> [MATERIAL PROVIDED]:

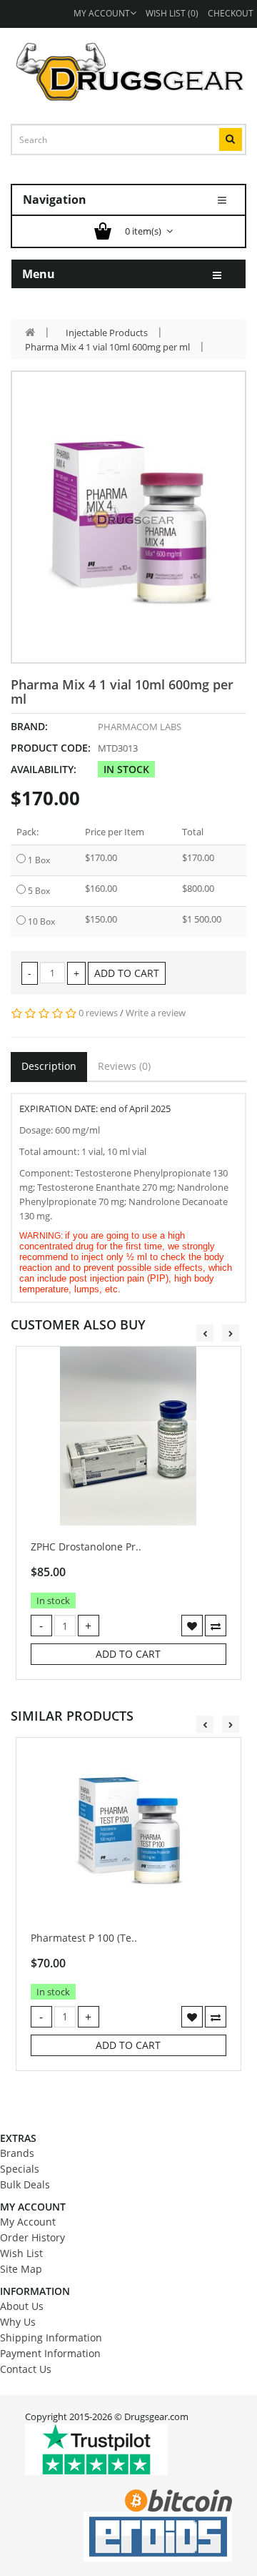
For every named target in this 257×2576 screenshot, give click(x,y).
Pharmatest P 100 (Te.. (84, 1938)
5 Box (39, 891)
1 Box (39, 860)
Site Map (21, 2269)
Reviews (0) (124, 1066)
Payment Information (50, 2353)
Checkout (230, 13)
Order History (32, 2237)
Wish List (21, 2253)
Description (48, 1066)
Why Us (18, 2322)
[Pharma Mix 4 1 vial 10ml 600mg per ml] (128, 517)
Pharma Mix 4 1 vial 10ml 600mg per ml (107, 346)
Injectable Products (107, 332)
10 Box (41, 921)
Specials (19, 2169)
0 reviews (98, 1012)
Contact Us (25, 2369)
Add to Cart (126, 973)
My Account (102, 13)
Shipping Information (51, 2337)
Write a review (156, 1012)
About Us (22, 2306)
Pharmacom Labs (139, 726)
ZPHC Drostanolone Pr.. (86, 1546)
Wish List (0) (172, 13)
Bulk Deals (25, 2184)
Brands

...

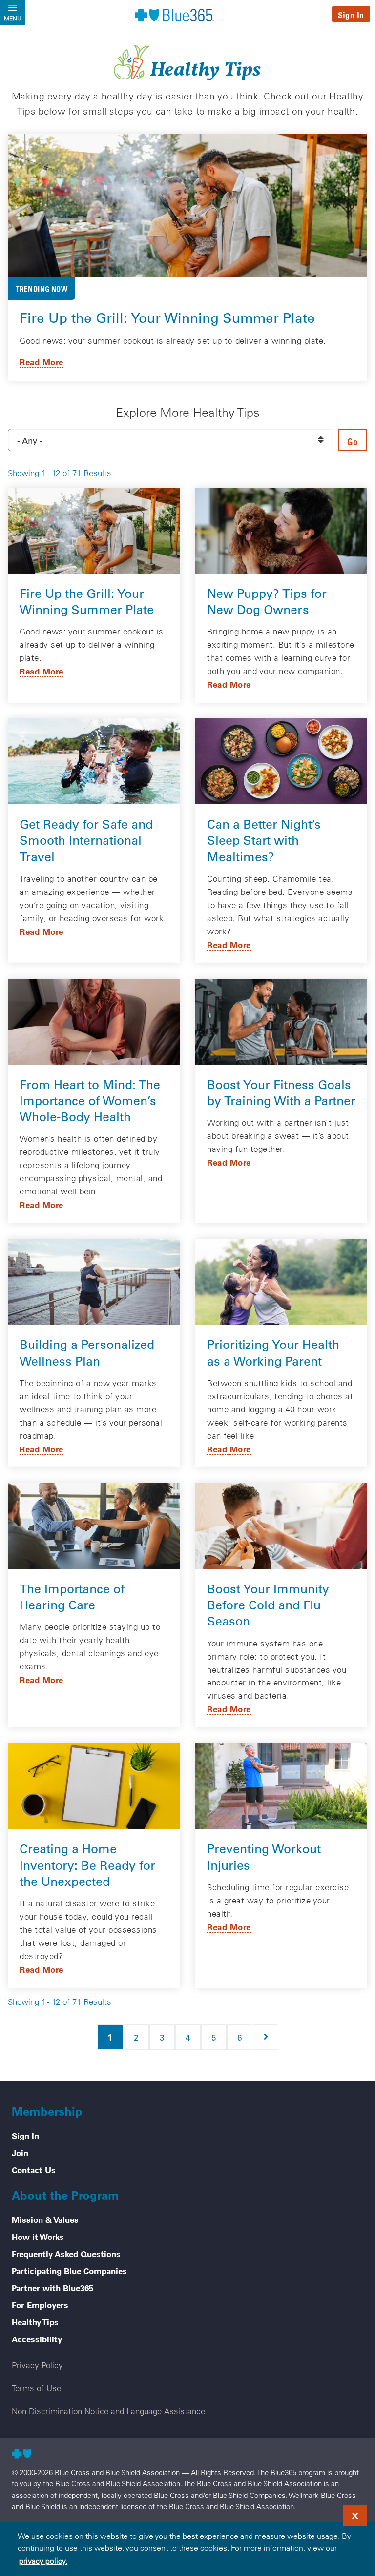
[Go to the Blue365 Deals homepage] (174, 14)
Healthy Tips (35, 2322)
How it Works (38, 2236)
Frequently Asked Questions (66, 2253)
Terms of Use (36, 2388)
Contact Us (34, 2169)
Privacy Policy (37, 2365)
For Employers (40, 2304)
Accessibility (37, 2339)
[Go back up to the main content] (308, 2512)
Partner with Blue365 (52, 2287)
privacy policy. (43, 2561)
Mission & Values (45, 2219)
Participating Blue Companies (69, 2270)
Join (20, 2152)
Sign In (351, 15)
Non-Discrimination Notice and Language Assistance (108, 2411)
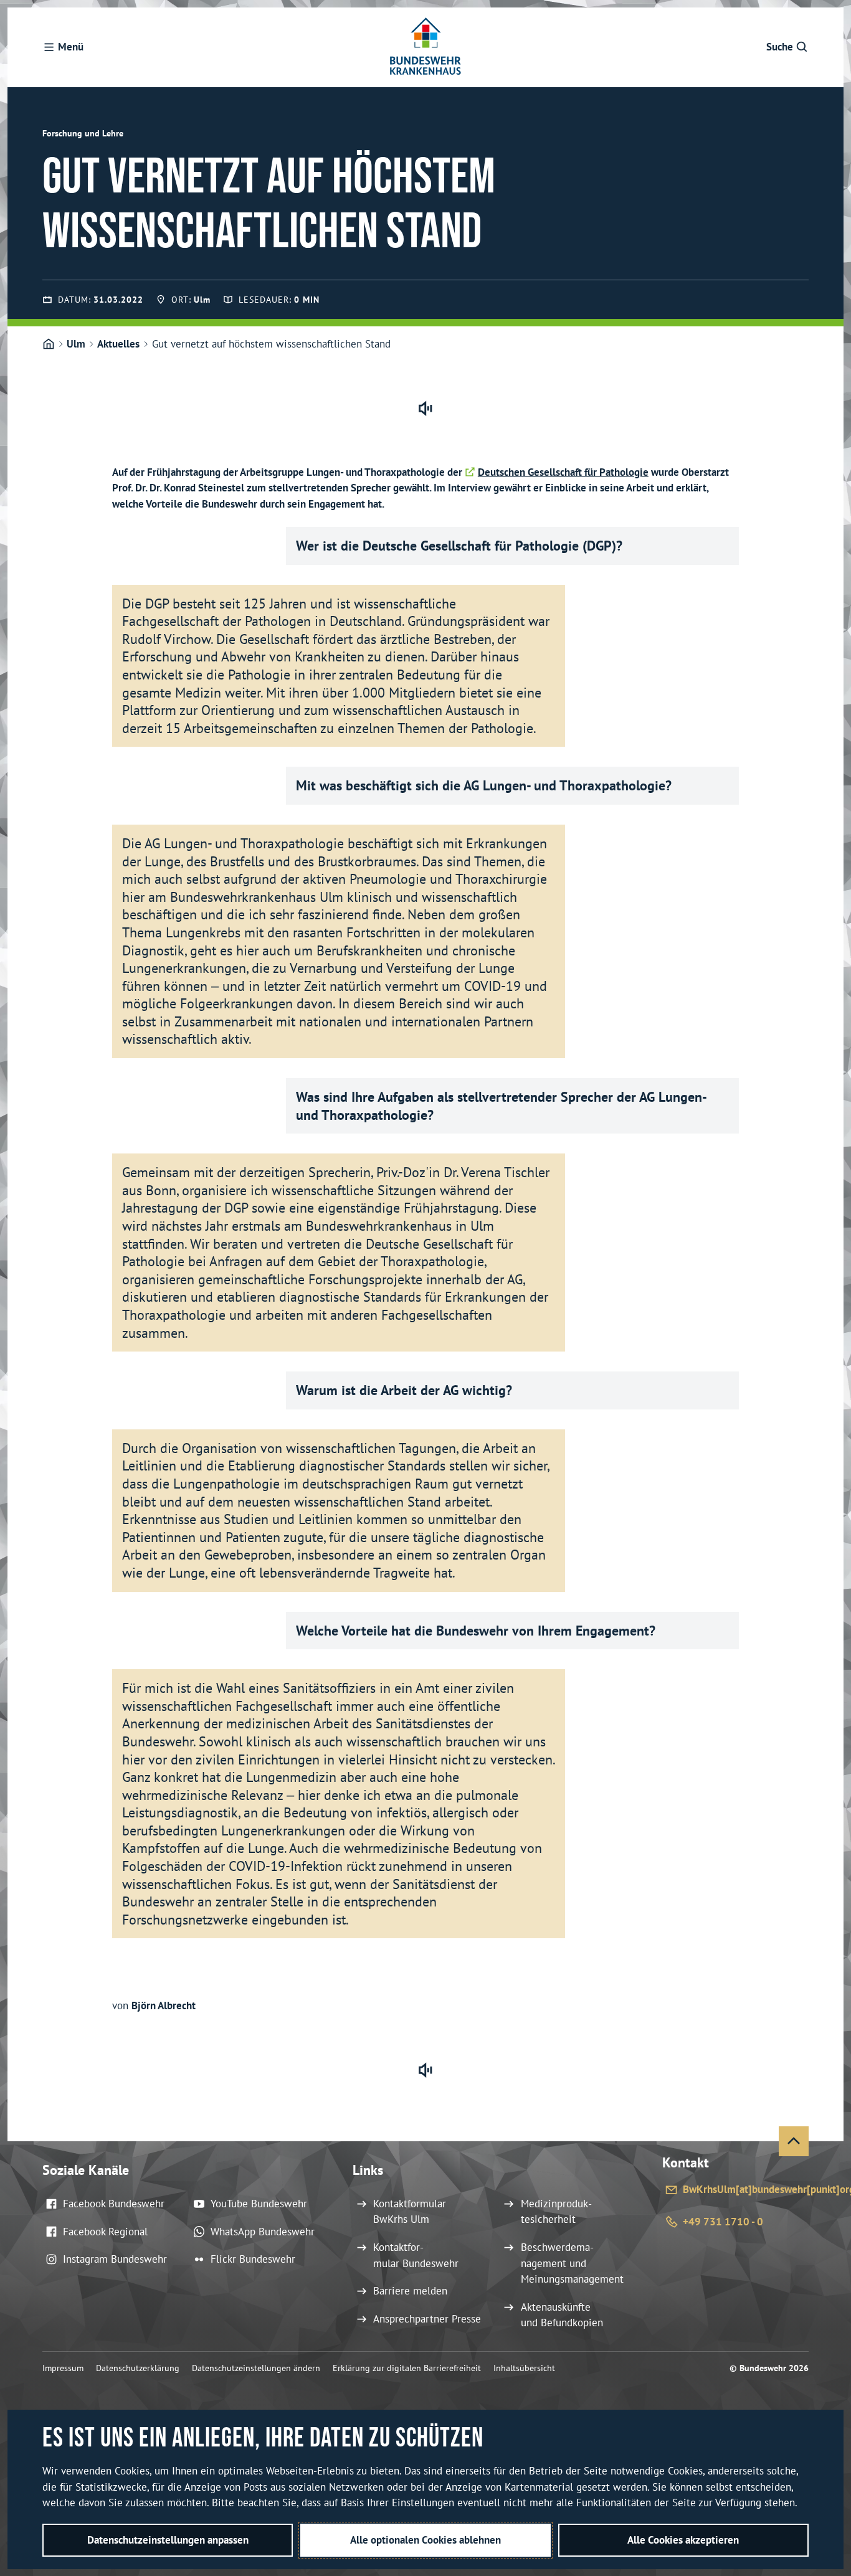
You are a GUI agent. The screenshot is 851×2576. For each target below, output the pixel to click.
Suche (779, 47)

> [TASK TO CARRY OUT]:
If a line of the listing above holds the string "Information", copy it.

> [RESULT FOR THIS EXERCISE]:
Payment Information (50, 2353)
Shipping Information (51, 2337)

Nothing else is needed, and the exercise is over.